The brain compensatory mechanisms and Alzheimer's disease progression: a new protective strategy

Natalia Bobkova 1, Vasily Vorobyov 1,*
PMCID: PMC4468752  PMID: 26109935

Compensatory/adaptive mechanisms in the brain are hypothesized to be involved in its protection from the Alzheimer's disease (AD) progression. These mechanisms are activated by malfunctioning of various brain systems: antioxidant, neurotrophic, neurotransmitter, immune, and others. Detailed analysis of compensatory/adaptive capabilities of these systems might be a start point for further discovery and development of perspective approaches for early diagnostics and treatment of AD and associated neurodegenerative disorders.

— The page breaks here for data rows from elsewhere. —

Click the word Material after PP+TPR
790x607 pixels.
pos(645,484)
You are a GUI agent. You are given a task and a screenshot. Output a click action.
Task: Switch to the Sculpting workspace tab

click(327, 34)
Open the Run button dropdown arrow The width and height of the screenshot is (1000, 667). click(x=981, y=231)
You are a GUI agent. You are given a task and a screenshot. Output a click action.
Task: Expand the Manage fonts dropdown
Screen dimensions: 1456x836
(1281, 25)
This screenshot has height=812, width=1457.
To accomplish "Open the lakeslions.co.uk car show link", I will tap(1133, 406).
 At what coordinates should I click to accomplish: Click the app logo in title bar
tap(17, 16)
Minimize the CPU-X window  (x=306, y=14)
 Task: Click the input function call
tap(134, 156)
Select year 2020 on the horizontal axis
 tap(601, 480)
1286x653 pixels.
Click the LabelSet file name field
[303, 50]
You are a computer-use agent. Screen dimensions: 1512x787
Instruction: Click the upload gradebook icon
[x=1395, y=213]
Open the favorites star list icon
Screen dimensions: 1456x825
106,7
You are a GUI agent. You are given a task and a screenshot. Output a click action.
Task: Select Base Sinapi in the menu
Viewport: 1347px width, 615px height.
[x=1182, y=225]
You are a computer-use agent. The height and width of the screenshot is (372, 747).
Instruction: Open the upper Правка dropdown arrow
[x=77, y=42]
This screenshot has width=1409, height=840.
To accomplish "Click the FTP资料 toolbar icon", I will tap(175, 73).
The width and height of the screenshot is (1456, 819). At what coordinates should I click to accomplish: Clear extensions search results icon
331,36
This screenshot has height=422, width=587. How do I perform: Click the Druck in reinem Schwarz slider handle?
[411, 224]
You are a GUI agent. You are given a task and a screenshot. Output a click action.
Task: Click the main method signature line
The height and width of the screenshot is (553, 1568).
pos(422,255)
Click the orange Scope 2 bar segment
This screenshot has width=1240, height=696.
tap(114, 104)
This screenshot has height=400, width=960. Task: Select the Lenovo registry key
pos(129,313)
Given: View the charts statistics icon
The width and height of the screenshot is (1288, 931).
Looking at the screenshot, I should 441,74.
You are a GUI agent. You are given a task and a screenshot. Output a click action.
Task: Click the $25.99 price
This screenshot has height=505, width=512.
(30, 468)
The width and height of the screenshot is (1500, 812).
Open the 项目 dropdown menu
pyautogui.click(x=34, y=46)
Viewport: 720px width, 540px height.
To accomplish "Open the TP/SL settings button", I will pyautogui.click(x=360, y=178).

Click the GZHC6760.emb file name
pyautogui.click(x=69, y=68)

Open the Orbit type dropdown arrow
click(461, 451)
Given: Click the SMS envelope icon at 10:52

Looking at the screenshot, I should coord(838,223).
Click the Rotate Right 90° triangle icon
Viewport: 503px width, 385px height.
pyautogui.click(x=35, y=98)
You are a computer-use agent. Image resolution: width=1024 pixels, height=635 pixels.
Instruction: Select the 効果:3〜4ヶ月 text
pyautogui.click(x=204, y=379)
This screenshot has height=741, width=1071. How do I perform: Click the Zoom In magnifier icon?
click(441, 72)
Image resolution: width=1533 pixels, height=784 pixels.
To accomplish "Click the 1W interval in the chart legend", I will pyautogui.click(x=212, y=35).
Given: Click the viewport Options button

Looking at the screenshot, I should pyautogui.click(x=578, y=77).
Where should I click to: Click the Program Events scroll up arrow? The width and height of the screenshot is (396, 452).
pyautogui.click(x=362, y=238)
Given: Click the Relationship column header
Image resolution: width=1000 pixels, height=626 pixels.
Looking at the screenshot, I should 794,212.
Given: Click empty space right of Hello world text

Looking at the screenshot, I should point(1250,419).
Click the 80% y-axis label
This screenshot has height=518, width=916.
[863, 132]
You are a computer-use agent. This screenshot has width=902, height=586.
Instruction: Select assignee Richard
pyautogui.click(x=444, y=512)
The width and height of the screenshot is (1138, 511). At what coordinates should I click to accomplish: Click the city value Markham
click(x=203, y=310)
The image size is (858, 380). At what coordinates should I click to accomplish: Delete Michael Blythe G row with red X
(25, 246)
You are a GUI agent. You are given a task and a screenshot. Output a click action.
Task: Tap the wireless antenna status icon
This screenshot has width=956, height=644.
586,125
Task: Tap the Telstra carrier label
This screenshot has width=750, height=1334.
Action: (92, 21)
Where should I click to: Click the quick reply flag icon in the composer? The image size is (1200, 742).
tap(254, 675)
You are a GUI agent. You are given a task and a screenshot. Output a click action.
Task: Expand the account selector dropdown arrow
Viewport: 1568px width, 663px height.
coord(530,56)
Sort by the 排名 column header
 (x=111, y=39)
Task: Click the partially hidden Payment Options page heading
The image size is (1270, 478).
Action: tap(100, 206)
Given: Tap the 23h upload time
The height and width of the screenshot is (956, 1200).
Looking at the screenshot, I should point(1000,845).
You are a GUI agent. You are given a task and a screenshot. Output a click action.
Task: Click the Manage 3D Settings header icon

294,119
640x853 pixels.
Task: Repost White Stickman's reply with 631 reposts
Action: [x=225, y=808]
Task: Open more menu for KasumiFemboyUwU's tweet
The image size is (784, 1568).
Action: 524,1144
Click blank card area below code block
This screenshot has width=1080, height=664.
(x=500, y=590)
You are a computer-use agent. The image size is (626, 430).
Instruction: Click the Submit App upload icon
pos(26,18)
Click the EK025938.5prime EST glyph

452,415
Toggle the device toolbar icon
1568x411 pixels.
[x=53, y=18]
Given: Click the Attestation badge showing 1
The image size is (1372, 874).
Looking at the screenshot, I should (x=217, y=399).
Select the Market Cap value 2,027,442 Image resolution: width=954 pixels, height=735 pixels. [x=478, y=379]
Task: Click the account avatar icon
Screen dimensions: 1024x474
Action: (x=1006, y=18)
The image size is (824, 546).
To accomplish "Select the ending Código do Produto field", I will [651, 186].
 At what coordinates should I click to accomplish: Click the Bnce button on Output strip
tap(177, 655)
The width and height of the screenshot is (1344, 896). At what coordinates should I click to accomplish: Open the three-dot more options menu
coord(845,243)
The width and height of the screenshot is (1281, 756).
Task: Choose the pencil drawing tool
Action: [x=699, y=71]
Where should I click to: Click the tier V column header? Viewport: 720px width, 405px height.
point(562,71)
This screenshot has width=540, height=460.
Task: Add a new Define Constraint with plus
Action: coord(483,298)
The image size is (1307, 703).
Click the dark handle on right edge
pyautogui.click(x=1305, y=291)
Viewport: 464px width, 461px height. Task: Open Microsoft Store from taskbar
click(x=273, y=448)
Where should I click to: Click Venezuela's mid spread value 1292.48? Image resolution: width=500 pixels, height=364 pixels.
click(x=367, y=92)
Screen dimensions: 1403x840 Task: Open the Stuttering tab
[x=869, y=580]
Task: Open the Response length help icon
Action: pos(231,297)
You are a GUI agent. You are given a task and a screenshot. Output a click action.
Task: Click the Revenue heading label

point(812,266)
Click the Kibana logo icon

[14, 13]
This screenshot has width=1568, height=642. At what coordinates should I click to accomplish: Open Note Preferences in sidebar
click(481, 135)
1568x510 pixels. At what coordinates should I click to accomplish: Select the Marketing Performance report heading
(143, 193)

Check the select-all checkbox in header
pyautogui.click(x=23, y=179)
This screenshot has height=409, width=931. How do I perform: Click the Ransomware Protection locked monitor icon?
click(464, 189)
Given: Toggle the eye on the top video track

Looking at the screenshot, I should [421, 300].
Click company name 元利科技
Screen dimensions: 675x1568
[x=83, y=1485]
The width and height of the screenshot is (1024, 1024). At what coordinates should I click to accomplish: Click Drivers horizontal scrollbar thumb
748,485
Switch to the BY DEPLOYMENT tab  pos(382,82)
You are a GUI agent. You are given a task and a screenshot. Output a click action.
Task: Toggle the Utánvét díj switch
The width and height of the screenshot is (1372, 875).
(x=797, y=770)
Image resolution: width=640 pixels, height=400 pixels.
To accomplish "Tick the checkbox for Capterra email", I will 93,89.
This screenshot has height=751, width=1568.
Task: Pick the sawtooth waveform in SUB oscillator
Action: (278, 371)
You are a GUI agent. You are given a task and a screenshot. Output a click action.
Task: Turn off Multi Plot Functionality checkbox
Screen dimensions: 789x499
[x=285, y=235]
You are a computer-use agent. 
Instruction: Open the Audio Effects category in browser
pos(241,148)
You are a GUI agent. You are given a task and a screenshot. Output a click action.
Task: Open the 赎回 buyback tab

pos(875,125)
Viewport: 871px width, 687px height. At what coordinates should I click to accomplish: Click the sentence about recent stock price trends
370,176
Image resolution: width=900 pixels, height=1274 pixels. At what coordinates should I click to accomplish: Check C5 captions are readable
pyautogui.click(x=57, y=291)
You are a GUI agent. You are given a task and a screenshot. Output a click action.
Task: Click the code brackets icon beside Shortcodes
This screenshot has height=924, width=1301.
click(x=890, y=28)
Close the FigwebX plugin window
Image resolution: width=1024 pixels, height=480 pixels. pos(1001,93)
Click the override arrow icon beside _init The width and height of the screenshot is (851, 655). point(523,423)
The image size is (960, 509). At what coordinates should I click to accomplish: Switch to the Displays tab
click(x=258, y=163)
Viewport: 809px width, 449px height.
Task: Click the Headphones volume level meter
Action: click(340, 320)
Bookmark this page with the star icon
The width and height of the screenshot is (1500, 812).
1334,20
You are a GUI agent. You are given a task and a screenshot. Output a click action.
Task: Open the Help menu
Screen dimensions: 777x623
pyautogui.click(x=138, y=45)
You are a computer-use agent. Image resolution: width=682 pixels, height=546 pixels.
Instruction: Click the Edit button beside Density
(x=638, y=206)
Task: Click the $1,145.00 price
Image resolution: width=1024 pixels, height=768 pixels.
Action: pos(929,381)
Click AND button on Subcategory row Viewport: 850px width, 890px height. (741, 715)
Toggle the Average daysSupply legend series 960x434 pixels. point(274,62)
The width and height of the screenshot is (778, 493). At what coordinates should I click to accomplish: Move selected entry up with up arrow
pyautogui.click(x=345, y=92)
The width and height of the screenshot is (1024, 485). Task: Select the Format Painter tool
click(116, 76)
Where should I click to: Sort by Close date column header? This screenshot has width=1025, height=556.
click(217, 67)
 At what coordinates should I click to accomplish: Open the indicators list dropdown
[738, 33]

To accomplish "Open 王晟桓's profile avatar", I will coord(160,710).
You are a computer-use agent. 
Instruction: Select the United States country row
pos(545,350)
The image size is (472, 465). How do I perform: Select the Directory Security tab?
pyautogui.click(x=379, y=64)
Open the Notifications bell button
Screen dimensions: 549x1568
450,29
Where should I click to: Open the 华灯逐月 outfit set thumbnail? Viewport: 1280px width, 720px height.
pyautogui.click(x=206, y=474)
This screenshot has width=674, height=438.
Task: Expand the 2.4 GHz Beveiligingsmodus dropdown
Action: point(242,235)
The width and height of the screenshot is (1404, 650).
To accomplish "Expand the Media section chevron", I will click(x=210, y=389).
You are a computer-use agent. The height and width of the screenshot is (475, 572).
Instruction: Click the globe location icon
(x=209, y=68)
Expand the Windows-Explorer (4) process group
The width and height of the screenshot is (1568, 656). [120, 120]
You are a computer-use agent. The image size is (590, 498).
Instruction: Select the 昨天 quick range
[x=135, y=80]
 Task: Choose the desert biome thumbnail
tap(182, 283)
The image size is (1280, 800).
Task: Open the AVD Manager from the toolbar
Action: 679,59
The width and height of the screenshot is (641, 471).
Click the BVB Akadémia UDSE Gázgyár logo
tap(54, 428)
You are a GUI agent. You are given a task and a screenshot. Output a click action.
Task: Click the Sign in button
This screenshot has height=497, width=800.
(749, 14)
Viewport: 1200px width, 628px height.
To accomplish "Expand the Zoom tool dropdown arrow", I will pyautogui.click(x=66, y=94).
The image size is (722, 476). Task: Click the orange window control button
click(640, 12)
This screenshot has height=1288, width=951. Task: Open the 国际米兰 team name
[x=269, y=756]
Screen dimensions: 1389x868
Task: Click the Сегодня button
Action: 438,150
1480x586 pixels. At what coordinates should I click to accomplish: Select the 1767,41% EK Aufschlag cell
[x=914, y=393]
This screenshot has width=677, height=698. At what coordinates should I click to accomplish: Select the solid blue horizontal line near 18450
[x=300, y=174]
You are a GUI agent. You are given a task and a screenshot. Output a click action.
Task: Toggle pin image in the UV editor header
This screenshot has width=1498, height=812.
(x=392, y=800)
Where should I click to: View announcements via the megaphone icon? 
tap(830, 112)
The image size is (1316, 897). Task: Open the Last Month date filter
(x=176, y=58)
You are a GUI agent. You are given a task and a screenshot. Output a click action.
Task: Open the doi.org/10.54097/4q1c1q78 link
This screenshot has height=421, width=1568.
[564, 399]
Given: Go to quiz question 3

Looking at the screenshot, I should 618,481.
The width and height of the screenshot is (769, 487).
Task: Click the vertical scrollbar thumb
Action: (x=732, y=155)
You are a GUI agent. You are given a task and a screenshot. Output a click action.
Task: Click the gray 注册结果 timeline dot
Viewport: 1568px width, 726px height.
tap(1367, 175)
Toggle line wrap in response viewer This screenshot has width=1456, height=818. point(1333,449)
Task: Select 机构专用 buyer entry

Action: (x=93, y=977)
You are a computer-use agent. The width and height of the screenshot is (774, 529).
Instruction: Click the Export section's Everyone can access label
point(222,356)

AD is characterized by memory impairment, dementia, cholinergic neuron loss, amyloid-beta (Aβ) peptides deposition forming senile plaques and intracellular neurofibrillary tangles of hyperphosphorylated tau protein in the brain. This age-associated chronical neurodegenerative pathology is intensively expanding in modern human society and has been noted to start well in advance of its clinical manifestations. The “latent” period in AD progression appears to be associated with involvement of compensatory mechanisms in the brain which are able temporarily or permanently to protect it from the neurodegenerative processes even initiated by specific mutations in the amyloid precursor protein or presenilins. Understanding of principles how these mechanisms work and how manipulate them allows the developing of new approaches in early diagnostics of AD, its effective prophylactic, and therapeutic treatment.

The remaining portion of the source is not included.